Intel's P6 uses a 12-stage pipeline with a sevencycle misprediction penalty, making accurate branch prediction crucial to achieving high performance. Intel has not specified the details of its two-level prediction implementation other than to describe the size of the BTB as  $512 \times 4$  bits. The P6 also has a four-entry returnaddress stack.

With only 4 bits per entry, the P6 could not implement a two-level algorithm: even with a 2-bit history register, there are not enough bits left for the pattern tables. This description could refer to the first level in the Yeh and Patt scheme, that is, a 512-entry BHT with 4-bit history registers (k=4). With the PAp method, the second level would consist of 512 pattern tables, each with 16 entries of 2 bits each.

The total storage requirement of this BHT would be 36 bits per entry, or 18 Kbits total. Since each BTB entry also contains a 24-bit tag and a 32-bit predicted target address, this added storage requirement would not be onerous. With such a small k value, there is little need for a more compact PAs design.

The total storage for this type of BTB, including the tags and target addresses, is nearly 6 Kbytes. In addition, the two-level BHT requires significant control logic to make predictions, further increasing the die area required. Intel notes that it could have increased the P6 instruction cache to 16K had it used a simpler BTB, but the designers found that the increased performance from more accurate branch prediction more than compensated for the reduction to an 8K cache size.

For older processors, devoting 8K of cache to branch prediction was impractical, considering that it would have reduced the on-chip cache to zero in some designs. But as transistor budgets continue to grow, devoting this amount of the die to branch prediction is quite feasible. When performance demands accurate branch prediction, this large amount of logic is required.

# **Two-Level Prediction Is Very Accurate**

Yeh and Patt found that a two-level BTB similar to the one postulated for the P6 will correctly predict the direction of about 96% of all conditional branches in the SPECint89 suite. This figure does not include mispredicted target addresses, nor does it include the effect of context switches. The P6's branch-target buffer and return-address stack should deliver high accuracy on target addresses as well.

Intel would not quote branch-prediction accuracy for the P6; based on the Yeh and Patt study, we expect that it will achieve 90% to 95% accuracy on programs such as SPECint92 and do even better on SPECfp92. Many real-world applications, however, are notoriously difficult to predict with such accuracy. All processors achieve lower accuracy on these applications, but the P6 will have a greater performance degradation than many other processors due to its longer branch penalty.

As Figure 4 shows, the P6 has the most extensive branch-prediction hardware of any announced microprocessor and is the first to implement the two-level prediction algorithm. Just as Alpha's debut of dynamic branch prediction foreshadowed extensive use of that algorithm in other designs, we expect Yeh and Patt's two-level method to be adopted in future microprocessors, both x86 and RISC, as vendors continue the quest for greater performance.  $\blacklozenge$ 

[1] T. Yeh and Y. Patt, "Two-Level Adaptive Branch Prediction," 24th International Symposium on Microarchitecture (Nov. 1991), pp. 51–61.

[2] J. Smith, "A Study of Branch Prediction Strategies," 8th International Symposium on Computer Architecture (May 1981), pp. 135–148.

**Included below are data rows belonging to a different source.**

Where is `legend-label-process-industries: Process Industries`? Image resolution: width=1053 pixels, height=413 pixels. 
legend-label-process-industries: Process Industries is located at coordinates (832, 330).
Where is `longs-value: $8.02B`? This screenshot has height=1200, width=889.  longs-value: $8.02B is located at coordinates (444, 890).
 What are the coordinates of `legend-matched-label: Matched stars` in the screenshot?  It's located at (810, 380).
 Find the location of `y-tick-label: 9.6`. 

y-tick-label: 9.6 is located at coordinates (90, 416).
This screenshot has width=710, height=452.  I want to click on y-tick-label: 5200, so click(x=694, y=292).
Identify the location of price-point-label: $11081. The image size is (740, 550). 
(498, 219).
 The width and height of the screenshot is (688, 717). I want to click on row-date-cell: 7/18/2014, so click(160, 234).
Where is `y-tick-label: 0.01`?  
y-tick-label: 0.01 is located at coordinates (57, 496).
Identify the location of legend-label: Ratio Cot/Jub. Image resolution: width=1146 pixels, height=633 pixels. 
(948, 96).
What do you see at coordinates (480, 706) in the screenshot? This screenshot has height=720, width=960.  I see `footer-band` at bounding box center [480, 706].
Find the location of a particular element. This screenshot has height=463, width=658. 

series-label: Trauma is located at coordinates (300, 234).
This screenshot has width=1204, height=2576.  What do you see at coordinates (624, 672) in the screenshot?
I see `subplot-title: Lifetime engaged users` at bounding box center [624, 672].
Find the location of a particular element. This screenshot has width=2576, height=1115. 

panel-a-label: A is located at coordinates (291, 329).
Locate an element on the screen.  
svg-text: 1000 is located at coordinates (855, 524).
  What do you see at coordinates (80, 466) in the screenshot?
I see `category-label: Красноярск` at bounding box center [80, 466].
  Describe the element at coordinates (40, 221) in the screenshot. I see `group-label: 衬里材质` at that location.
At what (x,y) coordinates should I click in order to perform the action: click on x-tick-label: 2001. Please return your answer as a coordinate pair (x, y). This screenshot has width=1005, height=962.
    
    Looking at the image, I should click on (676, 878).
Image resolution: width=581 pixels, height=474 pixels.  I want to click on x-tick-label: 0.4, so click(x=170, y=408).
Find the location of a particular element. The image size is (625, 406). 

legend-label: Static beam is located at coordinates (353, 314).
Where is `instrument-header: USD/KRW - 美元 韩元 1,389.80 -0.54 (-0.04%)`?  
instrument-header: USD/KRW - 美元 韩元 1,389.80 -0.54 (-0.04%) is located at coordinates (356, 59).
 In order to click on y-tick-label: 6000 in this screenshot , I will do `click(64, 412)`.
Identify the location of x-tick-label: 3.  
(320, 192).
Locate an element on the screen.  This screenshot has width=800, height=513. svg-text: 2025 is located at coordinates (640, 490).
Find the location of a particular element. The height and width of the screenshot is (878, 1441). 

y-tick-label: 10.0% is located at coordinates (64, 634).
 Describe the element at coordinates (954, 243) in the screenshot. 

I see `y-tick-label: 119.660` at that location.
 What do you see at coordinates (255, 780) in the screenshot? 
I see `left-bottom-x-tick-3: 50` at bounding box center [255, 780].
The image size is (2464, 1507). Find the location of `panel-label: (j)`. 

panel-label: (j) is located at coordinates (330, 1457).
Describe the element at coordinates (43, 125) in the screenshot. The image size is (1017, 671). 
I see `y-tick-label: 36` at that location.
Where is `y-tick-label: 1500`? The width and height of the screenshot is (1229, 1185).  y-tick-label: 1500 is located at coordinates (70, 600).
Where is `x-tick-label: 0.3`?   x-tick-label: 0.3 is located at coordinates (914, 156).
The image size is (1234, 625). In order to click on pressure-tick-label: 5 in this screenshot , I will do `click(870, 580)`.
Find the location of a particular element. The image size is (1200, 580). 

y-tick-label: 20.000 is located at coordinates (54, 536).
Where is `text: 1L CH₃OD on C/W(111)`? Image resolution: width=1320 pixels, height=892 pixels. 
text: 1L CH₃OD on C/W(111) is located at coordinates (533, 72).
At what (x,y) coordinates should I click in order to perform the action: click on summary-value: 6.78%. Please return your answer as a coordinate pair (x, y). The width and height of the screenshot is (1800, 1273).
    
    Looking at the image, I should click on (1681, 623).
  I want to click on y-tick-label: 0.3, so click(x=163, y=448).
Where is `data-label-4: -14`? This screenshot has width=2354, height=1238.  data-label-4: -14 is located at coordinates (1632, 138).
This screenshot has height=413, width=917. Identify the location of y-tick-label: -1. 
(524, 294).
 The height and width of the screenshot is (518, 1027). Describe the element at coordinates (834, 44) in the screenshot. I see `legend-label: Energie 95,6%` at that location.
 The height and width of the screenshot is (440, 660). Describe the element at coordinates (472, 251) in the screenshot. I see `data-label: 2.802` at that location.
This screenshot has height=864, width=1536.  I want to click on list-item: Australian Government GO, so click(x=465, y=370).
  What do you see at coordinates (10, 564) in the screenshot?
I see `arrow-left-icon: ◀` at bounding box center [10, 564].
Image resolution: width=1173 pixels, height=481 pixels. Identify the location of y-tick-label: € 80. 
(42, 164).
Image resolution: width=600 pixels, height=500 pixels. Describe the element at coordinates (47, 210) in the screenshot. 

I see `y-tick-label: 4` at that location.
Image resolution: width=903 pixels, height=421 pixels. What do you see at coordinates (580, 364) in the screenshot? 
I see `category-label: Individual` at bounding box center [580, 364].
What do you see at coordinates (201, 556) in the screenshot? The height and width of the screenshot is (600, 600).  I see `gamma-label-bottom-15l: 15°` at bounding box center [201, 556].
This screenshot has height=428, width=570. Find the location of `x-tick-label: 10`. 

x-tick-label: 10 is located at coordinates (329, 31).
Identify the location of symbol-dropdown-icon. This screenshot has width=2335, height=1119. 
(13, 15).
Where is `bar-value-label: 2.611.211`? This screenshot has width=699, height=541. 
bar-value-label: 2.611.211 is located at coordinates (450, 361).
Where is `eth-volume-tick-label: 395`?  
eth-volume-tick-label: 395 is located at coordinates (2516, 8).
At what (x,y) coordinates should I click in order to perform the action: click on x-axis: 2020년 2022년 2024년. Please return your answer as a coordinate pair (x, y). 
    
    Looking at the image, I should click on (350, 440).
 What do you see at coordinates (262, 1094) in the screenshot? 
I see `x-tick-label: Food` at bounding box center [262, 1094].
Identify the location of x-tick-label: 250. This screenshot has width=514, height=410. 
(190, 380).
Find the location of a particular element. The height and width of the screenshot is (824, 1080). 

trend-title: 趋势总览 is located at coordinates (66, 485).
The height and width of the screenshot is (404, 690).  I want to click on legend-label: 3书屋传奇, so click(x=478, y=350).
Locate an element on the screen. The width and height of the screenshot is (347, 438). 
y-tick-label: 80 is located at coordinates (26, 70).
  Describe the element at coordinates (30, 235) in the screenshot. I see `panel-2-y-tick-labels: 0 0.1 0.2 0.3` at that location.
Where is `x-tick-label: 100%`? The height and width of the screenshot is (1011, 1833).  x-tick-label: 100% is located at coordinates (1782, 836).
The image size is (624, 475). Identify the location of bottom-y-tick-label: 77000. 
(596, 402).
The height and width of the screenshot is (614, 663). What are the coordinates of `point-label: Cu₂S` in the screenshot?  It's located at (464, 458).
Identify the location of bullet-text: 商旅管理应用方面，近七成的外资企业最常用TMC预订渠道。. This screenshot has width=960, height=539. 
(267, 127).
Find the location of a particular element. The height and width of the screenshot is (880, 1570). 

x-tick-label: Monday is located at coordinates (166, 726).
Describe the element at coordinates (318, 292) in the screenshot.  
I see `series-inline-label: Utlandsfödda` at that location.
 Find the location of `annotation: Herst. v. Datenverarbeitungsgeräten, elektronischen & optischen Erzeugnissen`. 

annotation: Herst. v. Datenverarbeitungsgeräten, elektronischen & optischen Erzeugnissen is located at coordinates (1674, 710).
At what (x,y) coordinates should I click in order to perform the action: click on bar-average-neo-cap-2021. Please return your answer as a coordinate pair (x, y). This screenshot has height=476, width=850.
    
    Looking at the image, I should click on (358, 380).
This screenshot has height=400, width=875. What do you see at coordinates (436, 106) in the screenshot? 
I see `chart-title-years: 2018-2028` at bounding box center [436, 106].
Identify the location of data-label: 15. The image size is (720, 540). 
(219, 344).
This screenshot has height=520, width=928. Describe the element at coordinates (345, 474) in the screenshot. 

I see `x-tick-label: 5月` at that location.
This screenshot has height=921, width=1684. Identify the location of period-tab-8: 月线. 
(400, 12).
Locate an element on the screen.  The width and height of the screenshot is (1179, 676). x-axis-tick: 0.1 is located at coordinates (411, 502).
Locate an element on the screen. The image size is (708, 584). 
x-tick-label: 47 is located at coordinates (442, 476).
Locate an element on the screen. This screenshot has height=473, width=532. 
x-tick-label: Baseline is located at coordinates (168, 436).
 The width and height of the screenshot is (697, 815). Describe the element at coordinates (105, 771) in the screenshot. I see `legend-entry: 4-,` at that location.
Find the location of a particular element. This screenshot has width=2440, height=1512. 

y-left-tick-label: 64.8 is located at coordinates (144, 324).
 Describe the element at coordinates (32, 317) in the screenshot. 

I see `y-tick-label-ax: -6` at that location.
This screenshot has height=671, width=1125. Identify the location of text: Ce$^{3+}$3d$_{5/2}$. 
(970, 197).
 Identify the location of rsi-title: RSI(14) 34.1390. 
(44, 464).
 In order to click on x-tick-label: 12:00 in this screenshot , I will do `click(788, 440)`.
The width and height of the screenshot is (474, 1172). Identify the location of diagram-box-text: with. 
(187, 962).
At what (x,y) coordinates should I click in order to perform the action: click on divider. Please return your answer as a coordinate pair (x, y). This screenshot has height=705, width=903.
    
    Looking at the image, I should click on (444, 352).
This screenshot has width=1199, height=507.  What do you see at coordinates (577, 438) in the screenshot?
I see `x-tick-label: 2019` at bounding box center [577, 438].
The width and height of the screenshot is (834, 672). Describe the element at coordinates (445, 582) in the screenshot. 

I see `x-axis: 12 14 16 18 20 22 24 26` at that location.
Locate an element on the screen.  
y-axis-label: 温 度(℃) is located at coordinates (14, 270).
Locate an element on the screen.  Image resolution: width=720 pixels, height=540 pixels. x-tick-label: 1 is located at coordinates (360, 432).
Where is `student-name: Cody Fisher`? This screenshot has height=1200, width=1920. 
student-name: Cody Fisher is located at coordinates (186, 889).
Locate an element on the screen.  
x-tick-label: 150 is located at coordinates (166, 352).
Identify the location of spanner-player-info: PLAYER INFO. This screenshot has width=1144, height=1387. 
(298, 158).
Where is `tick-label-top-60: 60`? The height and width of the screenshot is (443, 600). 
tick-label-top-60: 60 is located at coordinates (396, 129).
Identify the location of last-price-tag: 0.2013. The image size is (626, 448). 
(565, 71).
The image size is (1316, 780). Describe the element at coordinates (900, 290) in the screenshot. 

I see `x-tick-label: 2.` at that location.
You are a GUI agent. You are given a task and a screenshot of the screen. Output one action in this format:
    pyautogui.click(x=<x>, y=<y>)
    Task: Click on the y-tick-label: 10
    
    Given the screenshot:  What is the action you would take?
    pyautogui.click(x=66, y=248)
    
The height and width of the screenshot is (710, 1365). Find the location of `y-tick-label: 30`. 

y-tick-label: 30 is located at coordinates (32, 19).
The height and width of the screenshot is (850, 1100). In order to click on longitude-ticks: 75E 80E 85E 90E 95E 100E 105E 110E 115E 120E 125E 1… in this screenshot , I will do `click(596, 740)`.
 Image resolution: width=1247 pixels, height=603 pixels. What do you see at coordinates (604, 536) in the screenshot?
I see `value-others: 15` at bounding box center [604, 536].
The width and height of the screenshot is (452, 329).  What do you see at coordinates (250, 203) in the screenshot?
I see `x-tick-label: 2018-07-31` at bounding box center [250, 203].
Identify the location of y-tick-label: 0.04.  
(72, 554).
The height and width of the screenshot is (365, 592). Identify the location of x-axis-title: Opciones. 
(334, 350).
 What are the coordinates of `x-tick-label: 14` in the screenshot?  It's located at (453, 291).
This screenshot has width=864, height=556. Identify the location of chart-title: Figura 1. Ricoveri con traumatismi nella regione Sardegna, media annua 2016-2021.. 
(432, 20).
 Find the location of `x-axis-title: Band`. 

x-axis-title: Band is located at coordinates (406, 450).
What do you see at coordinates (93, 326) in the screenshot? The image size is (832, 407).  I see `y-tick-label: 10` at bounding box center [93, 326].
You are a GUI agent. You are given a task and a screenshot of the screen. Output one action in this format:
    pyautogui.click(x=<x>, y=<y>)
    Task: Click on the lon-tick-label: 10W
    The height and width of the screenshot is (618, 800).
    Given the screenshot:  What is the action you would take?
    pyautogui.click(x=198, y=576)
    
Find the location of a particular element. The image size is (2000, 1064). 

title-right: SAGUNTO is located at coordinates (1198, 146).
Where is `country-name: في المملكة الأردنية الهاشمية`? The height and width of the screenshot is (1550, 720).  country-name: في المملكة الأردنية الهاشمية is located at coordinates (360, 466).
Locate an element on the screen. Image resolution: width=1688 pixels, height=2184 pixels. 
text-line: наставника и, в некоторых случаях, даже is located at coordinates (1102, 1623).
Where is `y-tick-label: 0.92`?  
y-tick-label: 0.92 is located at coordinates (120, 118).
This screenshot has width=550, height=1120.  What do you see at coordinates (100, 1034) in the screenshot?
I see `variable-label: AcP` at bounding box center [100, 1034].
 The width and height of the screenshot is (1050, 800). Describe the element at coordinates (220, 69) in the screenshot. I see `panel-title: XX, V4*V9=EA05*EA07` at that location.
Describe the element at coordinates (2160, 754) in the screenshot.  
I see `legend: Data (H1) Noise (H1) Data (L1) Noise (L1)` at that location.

[3] T. Yeh and Y. Patt, "Alternative Implementations of Two-Level Adaptive Branch Prediction," 19th International Symposium on Computer Architecture (May 1992), pp. 124–134.

[4] T. Yeh and Y. Patt, "A Comparison of Dynamic Branch Predictors That Use Two Levels of Branch History," 20th International Symposium on Computer Architecture (May 1993), pp 257–266.

[5] S. Pan, K. So, and J. Rahmeh, "Improving the Accuracy of Dynamic Branch Prediction Using Branch Correlation," 5th International Conference on Architectural Support for Programming Languages and Operating Systems (ASPLOS) (Oct. 1992), pp. 76–84.